Half Professional, Half Classroom
This presentation details the history and practicalities of delivering a module in Stage 3 of a four-year undergraduate Bachelors in Game Design programme. The module has entered its third year of running, and receives constant student feedback as one of the most highly rated modules, in terms of learning, experience and engagement. The module contains elements of kinesthetic, flipped-classroom, inquiry and expedition-based learning.
In essence, the module is a “serious-games” module that links students with project holders in both private and public institutions. Project holders are generally chosen by lecturers on the basis of potential for social change, both at a community level and at a higher level. Previous clients have included applications for improvement of literacy, and applications for social change through creative collaboration.
The presentation will be given from a practitioner standpoint, detailing the history and difficulties of running such a module, including practicalities such as need for garda vetting, balancing academic obligations with product holder expectations, IP assignation and interacting with non-technical persons.
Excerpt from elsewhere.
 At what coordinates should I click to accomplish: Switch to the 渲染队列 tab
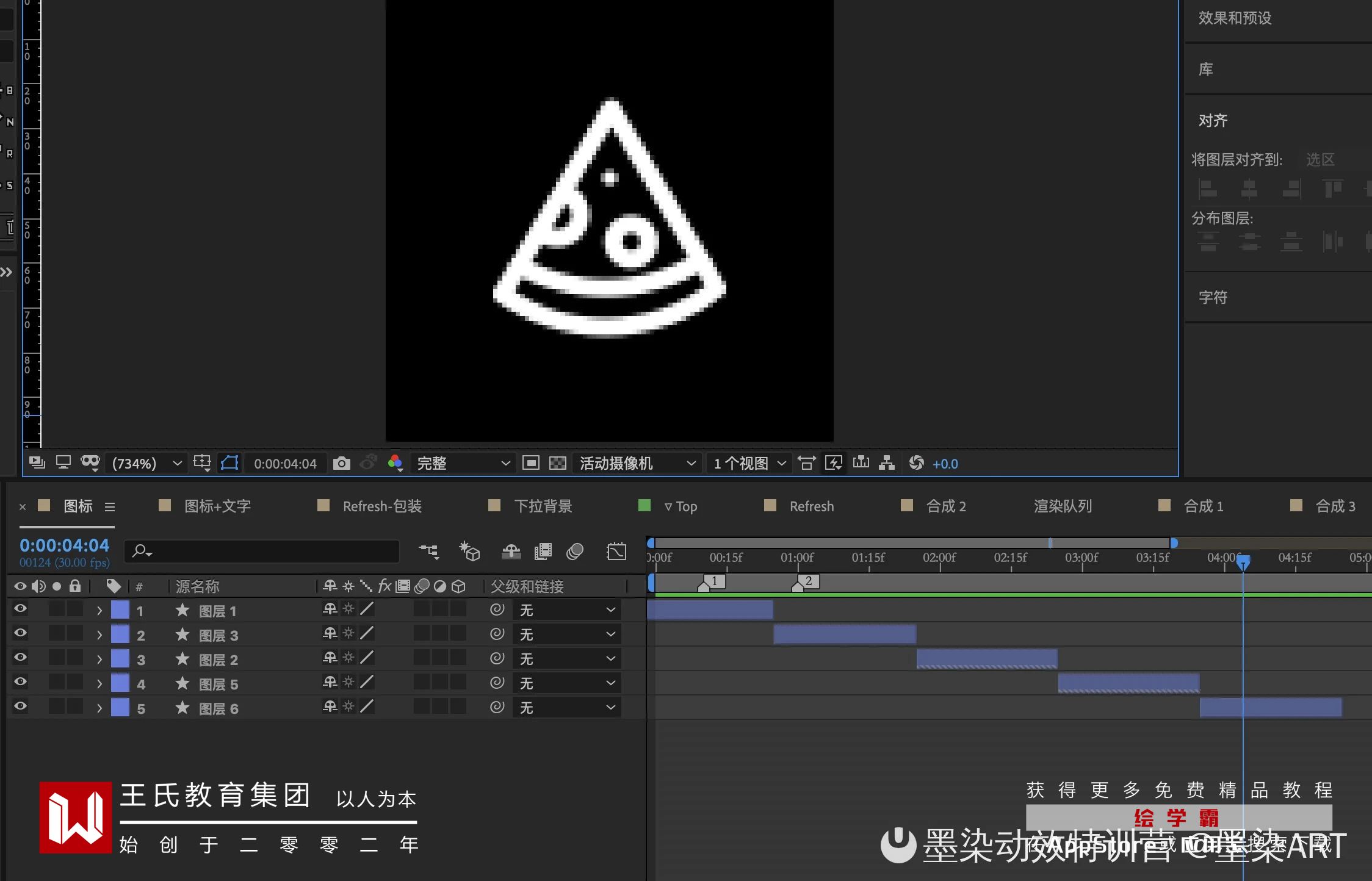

The module involves multiple meetings between a product holder and student groups, as well as a onsite testing carried out by students with test audiences, often of a younger age group. The requirements for such testing are stringent and go further than vetting requirements, including social training for students before feedback sessions.
Module participants are also required to produce a working prototype to the specifications of a product holder, in consultation with said product holder. This allows module participants the ability to obtain professional, client-based feedback and introduces them to an industry of client-facing game design and development as a service.
Since its beginning, the module’s external product holders have expanded to include other departments within the institute, who are interested in collaborating with students to create applications for use within their classroom or laboratories.
The presentation will further point to examples of student feedback on the module, especially that of alumni or students in later years, and focus on what skills were obtained in the attendance of this module.